Symbol
SYMBOL
Etymologically, the word "symbol" can be traced to the Greek, συμβάλλειν, which means to throw together or simply to place together, as when two things are juxtaposed for the purpose of comparing them. In one of its noun forms, the comparing or setting together refers to the custom of tallying or dovetailing the two halves of a broken coin, called "symbols," in order to establish the identity of one or both of the persons possessing the matching halves. The abstract and more general use of the term still retains this notion of one thing (usually material and visible) calling forth its complement or better half (usually something that is immaterial and unseen). Thus, hugh of saint-victor describes the symbolic process as "a comparison of the visible forms for the showing forth of the invisible" (In hierarch. coel. 2.1.941; The New Schaff-Herzog Encyclopedia of Religious Knowledge, 11:204a). Throughout the medieval period symbolism plays an important role not only in architecture, heraldry and art but also in military and mercantile enterprises. The fundamental conception always includes a movement from the material symbol to something in a spiritual or suprasensible order.
In the patristic era the liturgical creeds pronounced by candidates at the time of Baptism were called symbols, probably because they were collections of dogmatic statements "brought together" as succinct expressions of basic Christian truths (see creed). More recently, the study of the various beliefs and doctrinal tenets of the different Christian denominations has given rise, among Protestants, to a branch of theology known as comparative symbolics.
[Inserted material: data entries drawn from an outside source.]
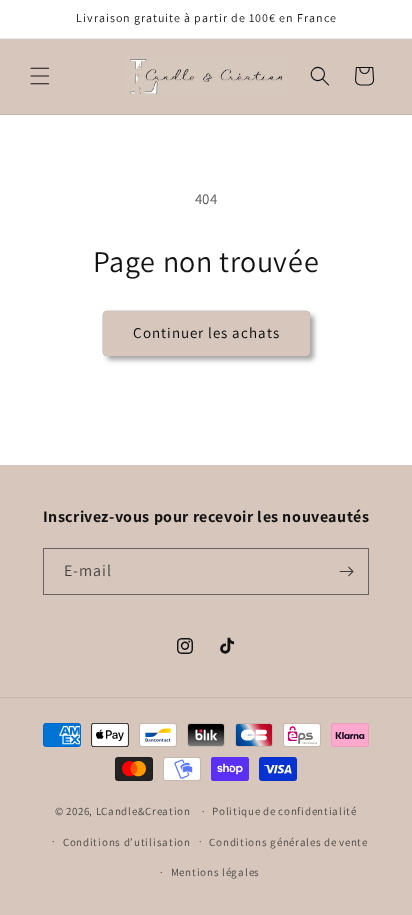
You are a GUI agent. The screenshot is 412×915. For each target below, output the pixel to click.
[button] (40, 76)
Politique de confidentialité (284, 811)
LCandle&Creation (143, 811)
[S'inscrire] (346, 571)
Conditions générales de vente (288, 842)
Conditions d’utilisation (127, 842)
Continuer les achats (206, 332)
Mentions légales (215, 872)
Symbol as Representative Form. While most of the contemporary uses of the word reflect the original idea of a comparison or juxtaposition of two things, the variety of symbols is so great that it is almost impossible to provide a definition that will satisfy every instance. Perhaps the best way to define the symbol is to contrast it with other representative forms that, like the symbol, stand for or point to something beyond themselves:
Images (pictures, statues, photos, etc.) imitate what they represent, whereas symbols need not resemble what they symbolize. It is sufficient if the symbol suggests or is associated with its meaning.
Signs (dinner bell, traffic light, smoke) announce some fact or give notification. Their role is practical and instrumental (see sign). Save for mathematical symbols, which some authors call signs, the typical symbol provides inspiration rather than notification. It functions as a rallying point for meaning, representing what is complex in a simple way. This is especially true of emblems, flags, or conventionalized drawings.
Gestures (shrugging the shoulders, bowing the head) express or embody their meaning as spontaneous, visible extensions of inner attitudes. While many gestures are symbolic, not all symbols are gestures or actions.
Analogues involve some perfection common to several beings of different orders, with the shared perfection being found either formally or causally in each but with references to one (see analogy). With symbols, however, the perfections to which they refer need not be present in the symbol either formally or causally. A flag neither causes nor contains the "spirit" of a nation. By association and convention, this colored bit of cloth comes to represent that spirit, but of itself the cloth neither participates in nor causes the quality it stands for. On the other hand, some symbols involve a tacit analogy, as when ritual ablutions are understood to bring about spiritual purification on the analogy of the cleansing properties of ordinary water. It should be apparent that symbols based on an underlying analogy that is ontologically rooted in the nature of things are bound to be richer and more fertile than those resulting from convention or casual association. If Sacraments, like Baptism and the Eucharist, make use of water or bread, it is because these elements are natural symbols for spiritual cleansing and nourishment, and the implied analogy is clear.
Kinds of Symbol. Of the endless variety of symbols, three categories may be singled out for special attention.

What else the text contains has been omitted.